*Exercise requirements*
[1] Using the excerpt about Sharpe's arrest, answer these questions:
(a) Where did police watch Sharpe retrieve Kemp's phone and ATM cards?
(b) On what date did police arrest Sharpe?
(c) What reason did Sharpe give police for killing his wife?
[2] From the excerpt about Sharpe's arrest, reproduce word for word the part that opens with the words containing "On 22 June 2004, police" and closes with "to both murders.".
[3] List every date that appears in the excerpt about Sharpe's arrest.
[START OF Excerpt to read]
On 10 June, Sharpe was again interviewed by police in Mornington but maintained that Kemp had left voluntarily on 23 March. However, investigators were unconvinced by his story and lack of emotion. Police kept Sharpe under surveillance and witnessed him retrieving Kemp's phone and ATM cards from a hiding place at a public bathroom in Mornington, as well as dumping potential evidence in a bin in Mount Martha.

On 22 June 2004, police arrested Sharpe and interviewed him twice: during his first interview, he continued to deny any knowledge of their whereabouts, but during the second, having spoken to his family, he admitted to both murders.

He told police he killed his wife because she was "controlling and moody" and their marriage was unhappy. He also told police he "was thinking of taking care of Gracie by myself and just amongst all this madness ... that's when I lost the plot". According to some family members, Sharpe may have killed his wife because she discovered he had abused Gracie, but this has not been substantiated.
[END OF Excerpt to read]
[START OF Material shown]
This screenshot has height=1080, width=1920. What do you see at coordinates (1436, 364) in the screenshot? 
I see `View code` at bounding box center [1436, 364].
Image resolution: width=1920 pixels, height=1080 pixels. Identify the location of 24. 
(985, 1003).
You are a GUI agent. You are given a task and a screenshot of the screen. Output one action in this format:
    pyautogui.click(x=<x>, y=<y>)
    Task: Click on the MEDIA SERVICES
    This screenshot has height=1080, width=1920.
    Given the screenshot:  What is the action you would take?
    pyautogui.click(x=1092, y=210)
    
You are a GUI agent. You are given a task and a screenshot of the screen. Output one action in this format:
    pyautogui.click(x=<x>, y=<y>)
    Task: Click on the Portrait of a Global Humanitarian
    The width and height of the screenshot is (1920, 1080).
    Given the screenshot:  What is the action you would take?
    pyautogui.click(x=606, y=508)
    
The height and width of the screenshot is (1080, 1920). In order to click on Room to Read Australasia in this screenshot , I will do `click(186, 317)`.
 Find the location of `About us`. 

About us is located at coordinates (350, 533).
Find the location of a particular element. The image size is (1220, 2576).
[END OF Material shown]
*Set of answers*
[1]
(a) At a hiding place in a public bathroom in Mornington.
(b) 22 June 2004.
(c) He said she was "controlling and moody" and their marriage was unhappy.

[2]
On 22 June 2004, police arrested Sharpe and interviewed him twice: during his first interview, he continued to deny any knowledge of their whereabouts, but during the second, having spoken to his family, he admitted to both murders.

[3]
10 June
23 March
22 June 2004